Memory Usage: 44.7 MB, less than 78.10% of Java online submissions for Search Suggestions System.
처음에 sort를 해주면 uri가 봐야하는 부분은 한정되어 있다는 점을 이용해서
연관이 있는 첫부분과 끝부분만 조졌읍니다~~
처음에는 trie를 쓰려고 했는데..... 넘 어려울거 같더라구요
// Custom class Trie with function to get 3 words starting with given prefix
class Trie {
// Node definition of a trie
class Node {
boolean isWord = false;
List<Node> children = Arrays.asList(new Node[26]);
};
Node Root, curr;
List<String> resultBuffer;
// Runs a DFS on trie starting with given prefix and adds all the words in the resultBuffer, limiting result size to 3
void dfsWithPrefix(Node curr, String word) {
if (resultBuffer.size() == 3)
return;
if (curr.isWord)
resultBuffer.add(word);
// Run DFS on all possible paths.
for (char c = 'a'; c <= 'z'; c++)
if (curr.children.get(c - 'a') != null)
dfsWithPrefix(curr.children.get(c - 'a'), word + c);
}
Trie() {
Root = new Node();
}
// Inserts the string in trie.
void insert(String s) {
// Points curr to the root of trie.
curr = Root;
for (char c : s.toCharArray()) {
if (curr.children.get(c - 'a') == null)
curr.children.set(c - 'a', new Node());
curr = curr.children.get(c - 'a');
}
// Mark this node as a completed word.
curr.isWord = true;
}
List<String> getWordsStartingWith(String prefix) {
curr = Root;
resultBuffer = new ArrayList<String>();
// Move curr to the end of prefix in its trie representation.
for (char c : prefix.toCharArray()) {
if (curr.children.get(c - 'a') == null)
return resultBuffer;
curr = curr.children.get(c - 'a');
}
dfsWithPrefix(curr, prefix);
return resultBuffer;
}
};
class Solution {
List<List<String>> suggestedProducts(String[] products,
String searchWord) {
Trie trie = new Trie();
List<List<String>> result = new ArrayList<>();
// Add all words to trie.
for (String w : products)
trie.insert(w);
String prefix = new String();
for (char c : searchWord.toCharArray()) {
prefix += c;
result.add(trie.getWordsStartingWith(prefix));
}
return result;
}
};Runtime: 146 ms, faster than 16.46% of Java online submissions for Search Suggestions System.

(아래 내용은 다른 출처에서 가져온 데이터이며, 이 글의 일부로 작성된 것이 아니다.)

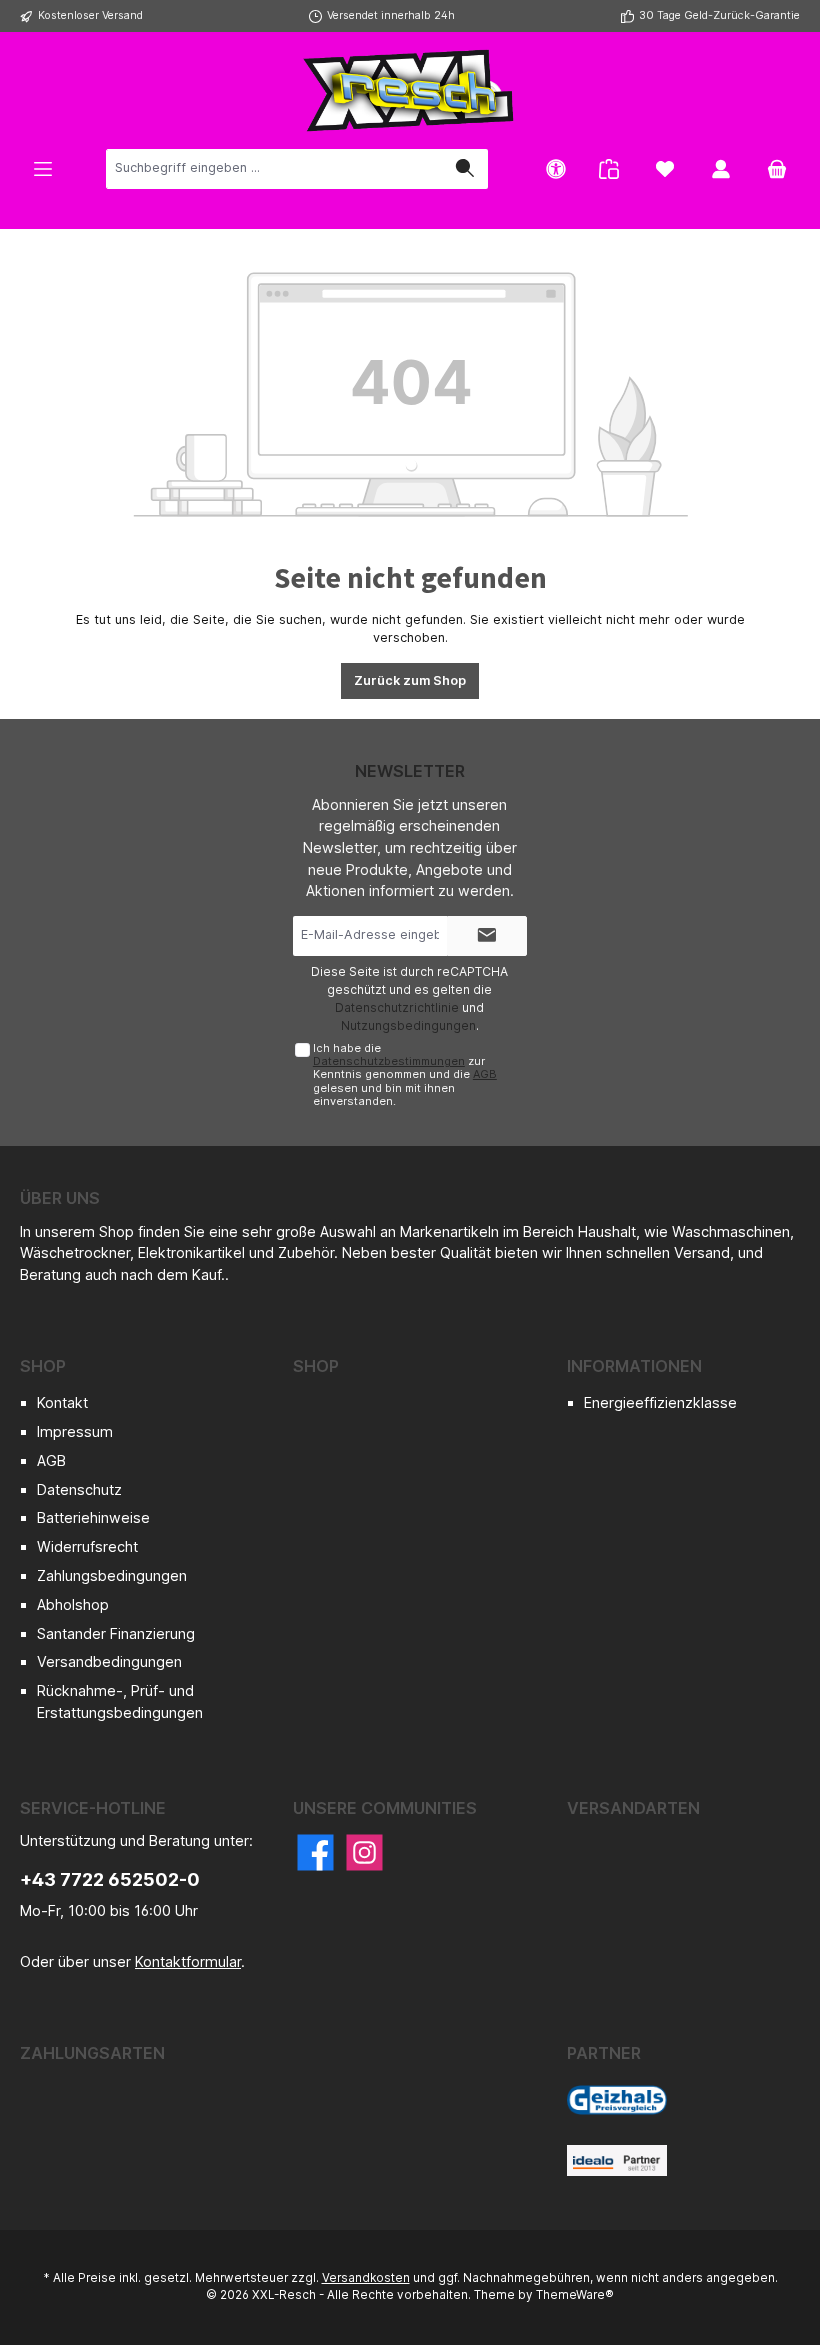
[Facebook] (315, 1852)
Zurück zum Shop (410, 680)
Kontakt (62, 1402)
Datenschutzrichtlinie (397, 1007)
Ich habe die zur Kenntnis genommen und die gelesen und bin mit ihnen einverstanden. (405, 1074)
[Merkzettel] (665, 168)
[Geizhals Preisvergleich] (617, 2100)
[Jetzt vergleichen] (609, 168)
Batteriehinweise (93, 1517)
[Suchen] (465, 169)
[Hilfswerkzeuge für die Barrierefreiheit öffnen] (556, 168)
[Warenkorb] (777, 168)
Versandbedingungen (109, 1661)
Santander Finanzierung (116, 1633)
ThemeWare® (575, 2295)
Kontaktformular (188, 1961)
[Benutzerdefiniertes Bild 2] (617, 2160)
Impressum (75, 1431)
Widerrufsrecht (87, 1546)
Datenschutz (79, 1489)
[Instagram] (364, 1852)
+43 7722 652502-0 (110, 1879)
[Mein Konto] (721, 168)
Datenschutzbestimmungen (389, 1061)
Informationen (634, 1366)
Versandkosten (366, 2278)
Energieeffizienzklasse (660, 1402)
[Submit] (487, 936)
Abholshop (73, 1604)
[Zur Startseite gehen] (410, 90)
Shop (43, 1366)
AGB (485, 1074)
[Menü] (43, 168)
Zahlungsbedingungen (112, 1575)
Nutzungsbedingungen (408, 1025)
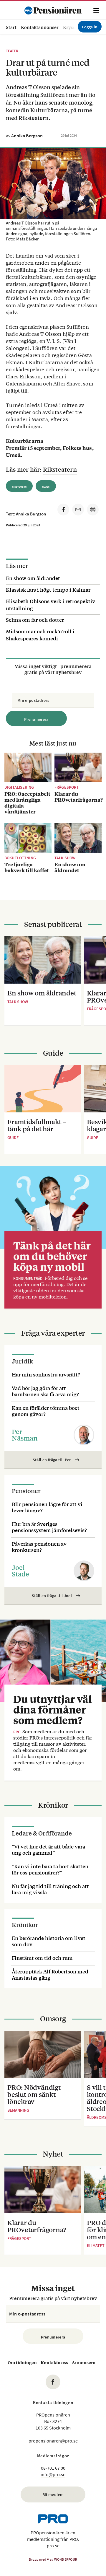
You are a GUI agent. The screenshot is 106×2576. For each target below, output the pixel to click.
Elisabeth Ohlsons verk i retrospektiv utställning (50, 604)
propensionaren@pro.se (53, 2441)
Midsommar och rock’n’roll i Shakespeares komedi (40, 634)
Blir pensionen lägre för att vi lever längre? (47, 1507)
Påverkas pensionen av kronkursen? (39, 1546)
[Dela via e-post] (78, 509)
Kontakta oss (54, 2362)
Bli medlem (53, 2494)
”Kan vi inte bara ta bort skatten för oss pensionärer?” (50, 1869)
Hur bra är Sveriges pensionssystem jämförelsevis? (49, 1527)
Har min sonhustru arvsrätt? (46, 1374)
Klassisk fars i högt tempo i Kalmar (48, 589)
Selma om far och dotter (35, 619)
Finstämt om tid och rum (42, 1957)
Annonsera (83, 2362)
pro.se (53, 2546)
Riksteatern (60, 469)
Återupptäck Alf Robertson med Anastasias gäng (50, 1974)
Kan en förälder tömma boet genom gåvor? (46, 1411)
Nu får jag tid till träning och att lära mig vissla (50, 1889)
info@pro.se (53, 2474)
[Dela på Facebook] (63, 509)
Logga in (89, 27)
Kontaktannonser (40, 27)
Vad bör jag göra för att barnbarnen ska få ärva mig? (45, 1391)
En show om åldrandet (33, 578)
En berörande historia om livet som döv (48, 1941)
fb (53, 2382)
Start (11, 27)
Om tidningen (22, 2362)
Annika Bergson (27, 136)
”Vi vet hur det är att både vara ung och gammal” (48, 1849)
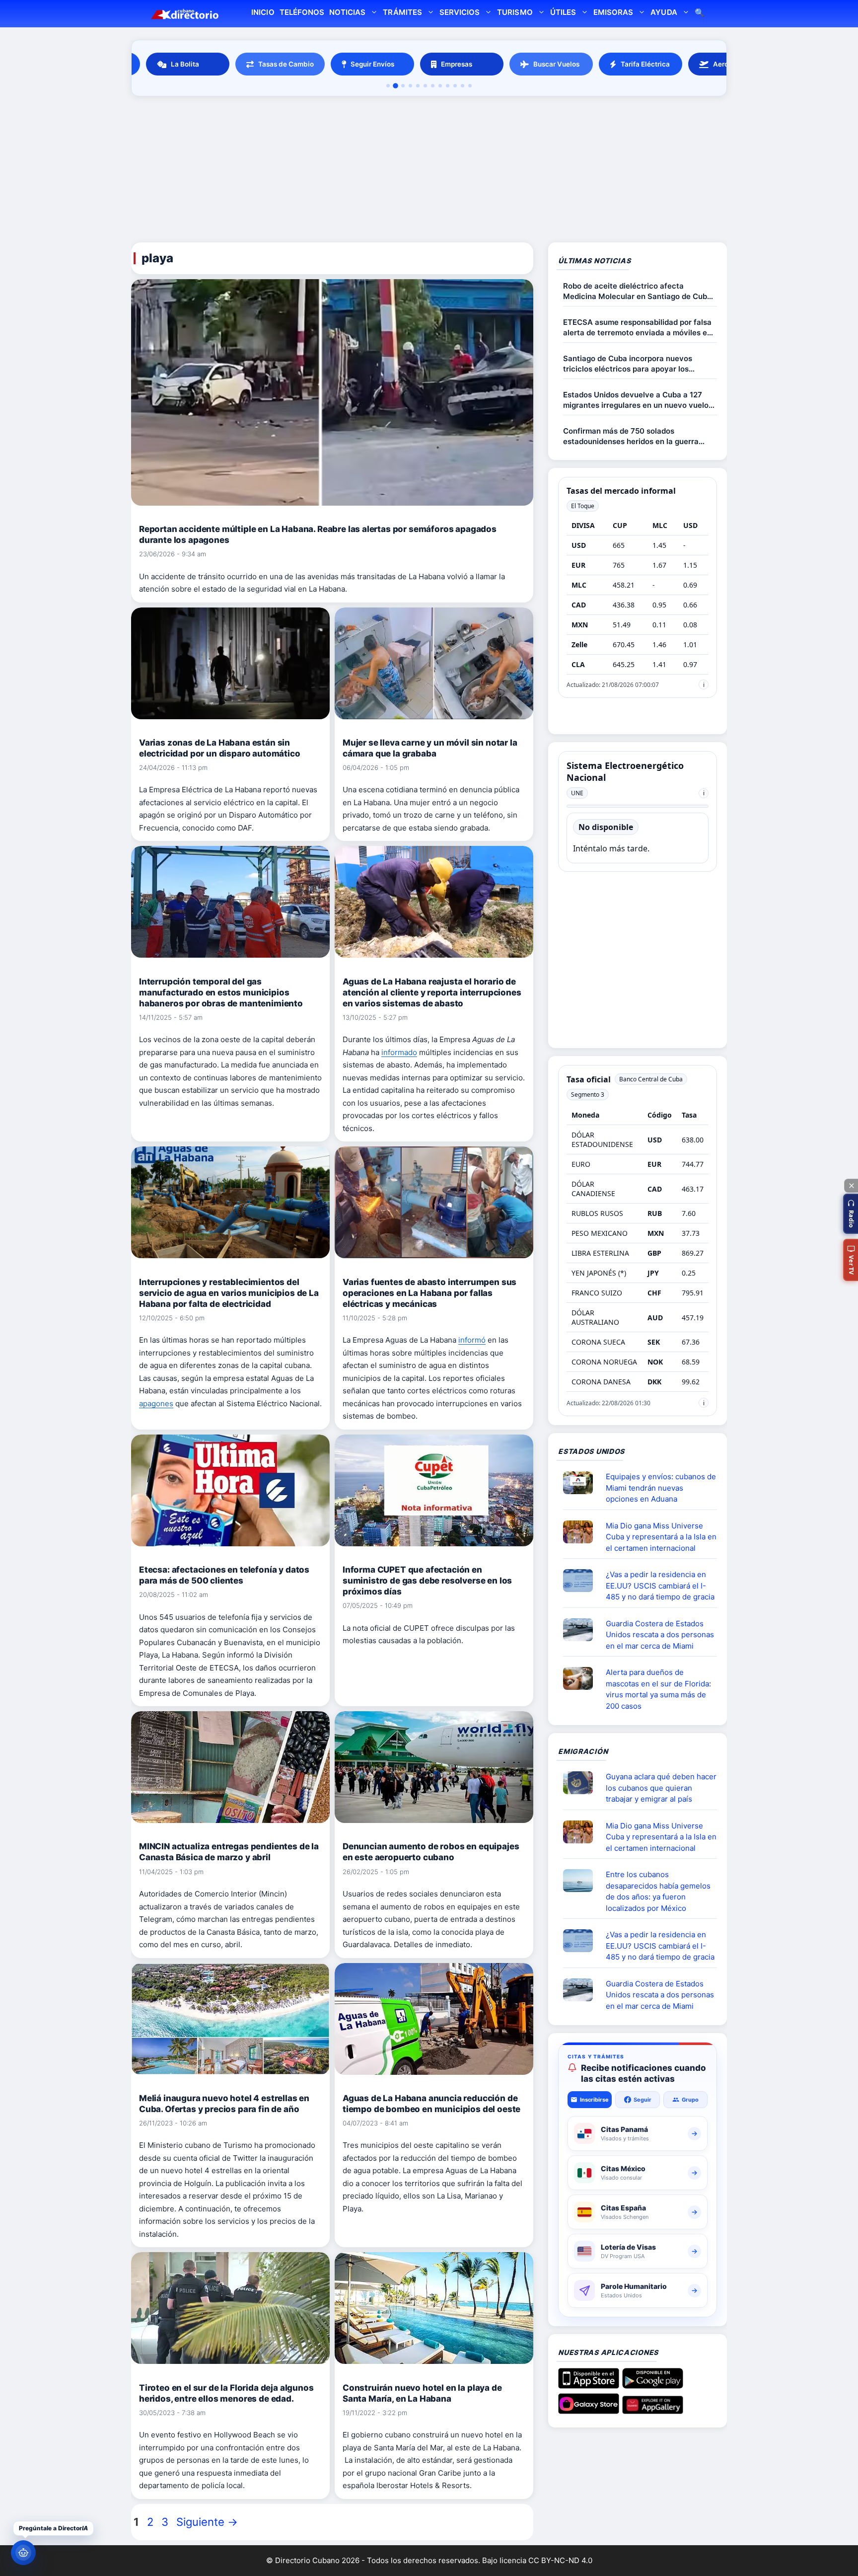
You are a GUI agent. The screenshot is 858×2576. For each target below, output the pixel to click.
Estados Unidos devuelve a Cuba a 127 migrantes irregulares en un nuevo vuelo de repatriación (636, 400)
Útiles (563, 12)
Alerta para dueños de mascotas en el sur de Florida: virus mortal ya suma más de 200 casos (658, 1689)
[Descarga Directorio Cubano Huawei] (652, 2410)
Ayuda (663, 12)
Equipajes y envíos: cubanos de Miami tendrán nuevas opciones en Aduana (661, 1488)
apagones (156, 1403)
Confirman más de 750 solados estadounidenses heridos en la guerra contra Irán (631, 436)
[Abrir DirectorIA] (23, 2552)
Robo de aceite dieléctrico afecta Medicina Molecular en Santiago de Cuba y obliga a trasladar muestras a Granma (637, 291)
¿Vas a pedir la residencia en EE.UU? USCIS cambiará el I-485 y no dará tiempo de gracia (660, 1585)
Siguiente (207, 2521)
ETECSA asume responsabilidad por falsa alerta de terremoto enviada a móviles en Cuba (637, 327)
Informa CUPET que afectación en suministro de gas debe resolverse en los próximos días (427, 1580)
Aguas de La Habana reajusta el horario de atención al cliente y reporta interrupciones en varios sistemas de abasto (432, 992)
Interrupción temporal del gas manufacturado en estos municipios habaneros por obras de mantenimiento (221, 992)
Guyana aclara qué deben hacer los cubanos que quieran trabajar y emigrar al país (661, 1788)
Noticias (347, 12)
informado (399, 1052)
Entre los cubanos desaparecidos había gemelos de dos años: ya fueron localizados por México (658, 1891)
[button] (850, 1214)
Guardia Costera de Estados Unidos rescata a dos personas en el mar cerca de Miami (660, 1635)
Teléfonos (302, 12)
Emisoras (613, 12)
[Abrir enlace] (582, 1482)
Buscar (699, 13)
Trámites (402, 12)
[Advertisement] (429, 171)
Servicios (459, 12)
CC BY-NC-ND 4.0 (560, 2560)
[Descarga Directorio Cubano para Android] (652, 2384)
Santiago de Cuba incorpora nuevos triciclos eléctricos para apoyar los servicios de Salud (627, 364)
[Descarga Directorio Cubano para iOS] (588, 2384)
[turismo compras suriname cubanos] (582, 1782)
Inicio (262, 12)
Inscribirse (594, 2099)
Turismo (514, 12)
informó (472, 1340)
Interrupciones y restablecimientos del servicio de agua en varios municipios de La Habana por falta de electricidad (229, 1293)
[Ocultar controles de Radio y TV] (851, 1186)
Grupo (690, 2099)
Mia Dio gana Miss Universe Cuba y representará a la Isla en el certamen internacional (661, 1537)
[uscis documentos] (582, 1580)
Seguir (642, 2099)
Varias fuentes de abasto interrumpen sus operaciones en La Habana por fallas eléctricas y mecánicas (429, 1293)
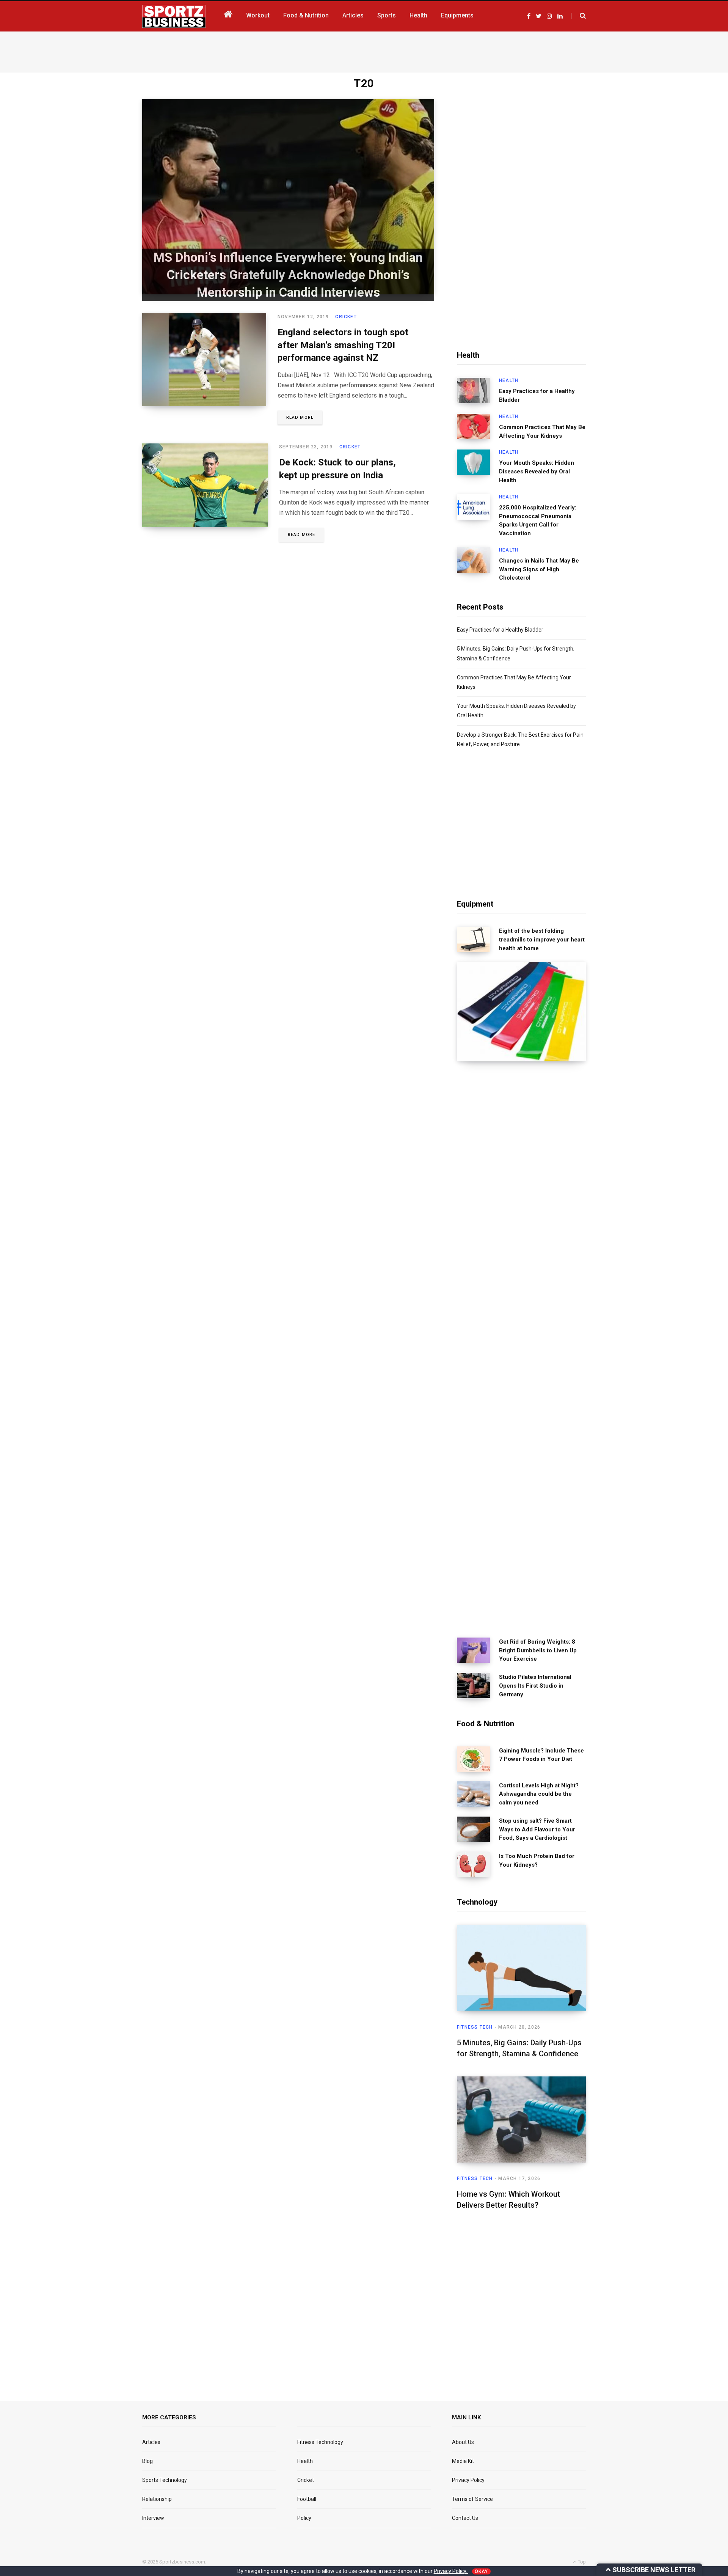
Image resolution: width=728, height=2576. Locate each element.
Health (508, 380)
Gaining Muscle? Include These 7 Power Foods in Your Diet (541, 1755)
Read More (300, 417)
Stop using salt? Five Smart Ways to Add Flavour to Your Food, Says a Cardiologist (537, 1829)
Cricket (345, 316)
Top (581, 2562)
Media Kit (463, 2461)
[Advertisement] (364, 50)
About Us (463, 2442)
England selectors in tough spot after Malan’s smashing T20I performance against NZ (343, 345)
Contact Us (465, 2518)
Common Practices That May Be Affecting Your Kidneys (542, 431)
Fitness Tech (475, 2027)
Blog (147, 2461)
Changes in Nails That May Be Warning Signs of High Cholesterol (539, 569)
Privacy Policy (468, 2480)
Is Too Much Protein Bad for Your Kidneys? (536, 1860)
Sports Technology (164, 2480)
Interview (153, 2518)
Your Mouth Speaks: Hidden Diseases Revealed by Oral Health (536, 471)
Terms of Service (472, 2499)
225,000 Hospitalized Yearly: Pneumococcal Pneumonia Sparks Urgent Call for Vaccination (537, 520)
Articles (151, 2442)
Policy (304, 2518)
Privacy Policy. (451, 2571)
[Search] (578, 16)
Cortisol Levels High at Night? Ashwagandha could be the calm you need (539, 1794)
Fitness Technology (320, 2442)
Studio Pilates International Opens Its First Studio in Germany (535, 1686)
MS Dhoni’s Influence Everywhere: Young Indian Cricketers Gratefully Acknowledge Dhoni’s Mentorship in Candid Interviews (288, 274)
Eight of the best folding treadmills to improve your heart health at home (542, 939)
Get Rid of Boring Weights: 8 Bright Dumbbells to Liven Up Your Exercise (538, 1650)
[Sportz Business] (174, 16)
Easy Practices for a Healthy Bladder (537, 395)
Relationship (157, 2499)
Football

Memory Usage: 48 MB, less than 53.16% of Java online submissions for Search Suggestions System.
Trie & DFS 루션이
Trie를 만들어주고 (핵심: boolean isWord와 List children);
DFS로 단어를 찾아주는 방식...
보기만 해도 머리가 아파요;
1152. Analyze User Website Visit Pattern
class Solution {
public List<String> mostVisitedPattern(String[] username, int[] timestamp, String[] website) {
Map<String, HashMap<String>> m = new HashMap<String, HashMap<String>>();
for (int i = 0; i < username.length; i++) {
map.put(username[i], m.get)
}
}
}2번 문제에 모든 열과성을 다했다는점...^^
아이디어는 String, HashMap 쉬맵이를 만들어 준 다음에
검색어 - 검색한 사람, 검색한 횟수를 잡아주려고 했는데
지금 생각해보니깐 이래저래 애로사항이 많네요^^..
루션이
class Pair {
int time;
String web;
public Pair(int time, String web) {
this.time = time;
this.web = web;
}
}
class Solution {
public List<String> mostVisitedPattern(String[] username, int[] timestamp, String[] website) {
Map<String, List<Pair>> map = new HashMap<>();
int n = username.length;
// collect the website info for every user, key: username, value: (timestamp, website)
for (int i = 0; i < n; i++) {
map.putIfAbsent(username[i], new ArrayList<>());
map.get(username[i]).add(new Pair(timestamp[i], website[i]));
}
// count map to record every 3 combination occuring time for the different user.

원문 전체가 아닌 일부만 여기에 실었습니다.